What lines in the records below hold the string "города"? Please show them.

--- Supplied records Enclosed Below ---

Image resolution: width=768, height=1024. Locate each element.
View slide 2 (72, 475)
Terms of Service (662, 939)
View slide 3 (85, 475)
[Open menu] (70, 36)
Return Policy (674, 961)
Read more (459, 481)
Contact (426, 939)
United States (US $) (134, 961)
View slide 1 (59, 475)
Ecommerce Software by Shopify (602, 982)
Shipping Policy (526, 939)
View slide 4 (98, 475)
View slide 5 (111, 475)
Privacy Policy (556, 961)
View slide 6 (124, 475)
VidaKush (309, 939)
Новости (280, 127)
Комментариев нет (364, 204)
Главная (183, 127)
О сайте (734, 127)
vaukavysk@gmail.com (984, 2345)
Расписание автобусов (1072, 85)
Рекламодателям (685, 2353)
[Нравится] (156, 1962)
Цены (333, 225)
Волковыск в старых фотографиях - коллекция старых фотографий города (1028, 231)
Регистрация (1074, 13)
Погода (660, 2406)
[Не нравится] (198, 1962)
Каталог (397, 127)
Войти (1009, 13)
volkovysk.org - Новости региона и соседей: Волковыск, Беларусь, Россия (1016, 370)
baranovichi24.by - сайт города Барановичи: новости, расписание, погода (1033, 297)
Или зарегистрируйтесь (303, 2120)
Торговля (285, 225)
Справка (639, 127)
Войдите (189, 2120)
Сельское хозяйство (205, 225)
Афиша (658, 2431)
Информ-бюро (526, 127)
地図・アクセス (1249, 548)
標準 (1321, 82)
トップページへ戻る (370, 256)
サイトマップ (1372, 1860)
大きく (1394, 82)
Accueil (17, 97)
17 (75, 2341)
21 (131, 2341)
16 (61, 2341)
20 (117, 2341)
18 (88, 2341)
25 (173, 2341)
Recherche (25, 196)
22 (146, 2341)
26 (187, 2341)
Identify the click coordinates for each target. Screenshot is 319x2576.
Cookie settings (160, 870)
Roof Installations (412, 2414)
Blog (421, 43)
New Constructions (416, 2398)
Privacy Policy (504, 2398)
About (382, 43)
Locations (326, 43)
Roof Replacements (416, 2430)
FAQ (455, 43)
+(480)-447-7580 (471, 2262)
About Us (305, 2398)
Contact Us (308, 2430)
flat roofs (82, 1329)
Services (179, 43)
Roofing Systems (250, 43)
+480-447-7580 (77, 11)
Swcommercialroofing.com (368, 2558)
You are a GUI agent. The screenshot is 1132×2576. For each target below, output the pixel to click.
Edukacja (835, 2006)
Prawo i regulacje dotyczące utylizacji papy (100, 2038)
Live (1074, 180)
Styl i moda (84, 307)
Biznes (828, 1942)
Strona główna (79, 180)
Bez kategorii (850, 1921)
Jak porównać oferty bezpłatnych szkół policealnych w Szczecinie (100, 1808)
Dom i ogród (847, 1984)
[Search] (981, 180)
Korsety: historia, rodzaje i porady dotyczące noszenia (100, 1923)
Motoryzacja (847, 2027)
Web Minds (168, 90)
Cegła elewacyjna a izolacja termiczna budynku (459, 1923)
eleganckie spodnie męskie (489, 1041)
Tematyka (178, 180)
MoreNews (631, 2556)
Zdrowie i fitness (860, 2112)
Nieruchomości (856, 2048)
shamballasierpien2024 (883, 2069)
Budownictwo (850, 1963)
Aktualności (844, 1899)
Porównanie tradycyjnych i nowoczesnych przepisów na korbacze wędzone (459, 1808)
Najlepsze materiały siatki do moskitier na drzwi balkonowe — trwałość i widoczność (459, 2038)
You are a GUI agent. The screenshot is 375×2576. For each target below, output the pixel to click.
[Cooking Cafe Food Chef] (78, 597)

--- End of Enclosed Supplied records ---

» Worked solution:
Волковыск в старых фотографиях - коллекция старых фотографий города (1028, 231)
baranovichi24.by - сайт города Барановичи: новости, расписание, погода (1033, 297)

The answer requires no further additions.